Exercise instructions — Retype each line below without a single alteration.

☆ ☆ ☆ ☆ ☆

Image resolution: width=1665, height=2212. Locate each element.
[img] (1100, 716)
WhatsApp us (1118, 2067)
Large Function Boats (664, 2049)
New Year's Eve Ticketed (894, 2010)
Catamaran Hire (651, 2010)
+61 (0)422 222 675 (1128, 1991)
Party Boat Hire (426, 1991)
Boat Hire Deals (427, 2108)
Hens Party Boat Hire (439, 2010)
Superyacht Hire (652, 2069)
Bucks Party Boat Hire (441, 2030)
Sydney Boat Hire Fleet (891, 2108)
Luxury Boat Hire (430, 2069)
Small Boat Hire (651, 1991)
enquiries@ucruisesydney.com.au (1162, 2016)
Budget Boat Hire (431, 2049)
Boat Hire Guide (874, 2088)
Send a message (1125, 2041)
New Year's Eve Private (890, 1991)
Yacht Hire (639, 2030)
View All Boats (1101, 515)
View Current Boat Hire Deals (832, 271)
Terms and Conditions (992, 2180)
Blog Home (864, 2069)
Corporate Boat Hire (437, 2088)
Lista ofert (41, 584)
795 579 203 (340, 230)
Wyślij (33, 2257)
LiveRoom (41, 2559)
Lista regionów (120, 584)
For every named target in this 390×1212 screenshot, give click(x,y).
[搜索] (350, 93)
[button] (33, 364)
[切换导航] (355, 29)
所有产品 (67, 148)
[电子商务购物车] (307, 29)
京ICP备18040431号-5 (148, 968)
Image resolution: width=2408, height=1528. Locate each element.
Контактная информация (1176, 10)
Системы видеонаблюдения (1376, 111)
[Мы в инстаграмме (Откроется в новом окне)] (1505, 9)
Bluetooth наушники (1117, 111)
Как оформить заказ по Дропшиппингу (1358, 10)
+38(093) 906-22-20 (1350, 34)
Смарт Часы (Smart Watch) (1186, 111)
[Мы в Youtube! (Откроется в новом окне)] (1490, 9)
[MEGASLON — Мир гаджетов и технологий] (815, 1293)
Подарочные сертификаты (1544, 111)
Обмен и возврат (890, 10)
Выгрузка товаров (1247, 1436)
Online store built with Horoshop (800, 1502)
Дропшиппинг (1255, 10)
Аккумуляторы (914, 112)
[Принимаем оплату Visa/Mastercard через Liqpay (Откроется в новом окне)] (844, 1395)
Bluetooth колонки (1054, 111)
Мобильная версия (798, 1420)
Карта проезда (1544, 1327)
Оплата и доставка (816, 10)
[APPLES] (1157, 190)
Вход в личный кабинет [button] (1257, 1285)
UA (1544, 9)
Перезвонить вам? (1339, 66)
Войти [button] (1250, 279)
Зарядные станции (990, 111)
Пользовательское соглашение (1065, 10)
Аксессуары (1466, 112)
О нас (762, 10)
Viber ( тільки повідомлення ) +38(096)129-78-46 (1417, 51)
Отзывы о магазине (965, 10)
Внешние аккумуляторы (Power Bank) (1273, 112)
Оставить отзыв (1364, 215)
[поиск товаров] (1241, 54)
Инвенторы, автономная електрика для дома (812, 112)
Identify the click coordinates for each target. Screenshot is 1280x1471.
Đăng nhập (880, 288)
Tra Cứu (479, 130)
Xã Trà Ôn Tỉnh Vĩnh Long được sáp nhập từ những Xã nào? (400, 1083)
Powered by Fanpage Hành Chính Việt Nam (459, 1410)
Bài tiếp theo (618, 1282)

☆ ☆ ☆ ☆ ☆

Answer —
Image resolution: width=1665, height=2212. Locate each element.
[img] (1100, 716)
WhatsApp us (1118, 2067)
Large Function Boats (664, 2049)
New Year's Eve Ticketed (894, 2010)
Catamaran Hire (651, 2010)
+61 (0)422 222 675 (1128, 1991)
Party Boat Hire (426, 1991)
Boat Hire Deals (427, 2108)
Hens Party Boat Hire (439, 2010)
Superyacht Hire (652, 2069)
Bucks Party Boat Hire (441, 2030)
Sydney Boat Hire Fleet (891, 2108)
Luxury Boat Hire (430, 2069)
Small Boat Hire (651, 1991)
enquiries@ucruisesydney.com.au (1162, 2016)
Budget Boat Hire (431, 2049)
Boat Hire Guide (874, 2088)
Send a message (1125, 2041)
New Year's Eve Private (890, 1991)
Yacht Hire (639, 2030)
View All Boats (1101, 515)
View Current Boat Hire Deals (832, 271)
Terms and Conditions (992, 2180)
Blog Home (864, 2069)
Corporate Boat Hire (437, 2088)
Lista ofert (41, 584)
795 579 203 (340, 230)
Wyślij (33, 2257)
LiveRoom (41, 2559)
Lista regionów (120, 584)
For every named target in this 390×1212 screenshot, give click(x,y).
[搜索] (350, 93)
[button] (33, 364)
[切换导航] (355, 29)
所有产品 (67, 148)
[电子商务购物车] (307, 29)
京ICP备18040431号-5 (148, 968)
Image resolution: width=2408, height=1528. Locate each element.
Контактная информация (1176, 10)
Системы видеонаблюдения (1376, 111)
[Мы в инстаграмме (Откроется в новом окне)] (1505, 9)
Bluetooth наушники (1117, 111)
Как оформить заказ по Дропшиппингу (1358, 10)
+38(093) 906-22-20 (1350, 34)
Смарт Часы (Smart Watch) (1186, 111)
[Мы в Youtube! (Откроется в новом окне)] (1490, 9)
[MEGASLON — Мир гаджетов и технологий] (815, 1293)
Подарочные сертификаты (1544, 111)
Обмен и возврат (890, 10)
Выгрузка товаров (1247, 1436)
Online store built with Horoshop (800, 1502)
Дропшиппинг (1255, 10)
Аккумуляторы (914, 112)
[Принимаем оплату Visa/Mastercard через Liqpay (Откроется в новом окне)] (844, 1395)
Bluetooth колонки (1054, 111)
Мобильная версия (798, 1420)
Карта проезда (1544, 1327)
Оплата и доставка (816, 10)
[APPLES] (1157, 190)
Вход в личный кабинет [button] (1257, 1285)
UA (1544, 9)
Перезвонить вам? (1339, 66)
Войти [button] (1250, 279)
Зарядные станции (990, 111)
Пользовательское соглашение (1065, 10)
Аксессуары (1466, 112)
О нас (762, 10)
Viber ( тільки повідомлення ) +38(096)129-78-46 (1417, 51)
Отзывы о магазине (965, 10)
Внешние аккумуляторы (Power Bank) (1273, 112)
Оставить отзыв (1364, 215)
[поиск товаров] (1241, 54)
Инвенторы, автономная електрика для дома (812, 112)
Identify the click coordinates for each target. Screenshot is 1280x1471.
Đăng nhập (880, 288)
Tra Cứu (479, 130)
Xã Trà Ôn Tỉnh Vĩnh Long được sáp nhập từ những Xã nào? (400, 1083)
Powered by Fanpage Hành Chính Việt Nam (459, 1410)
Bài tiếp theo (618, 1282)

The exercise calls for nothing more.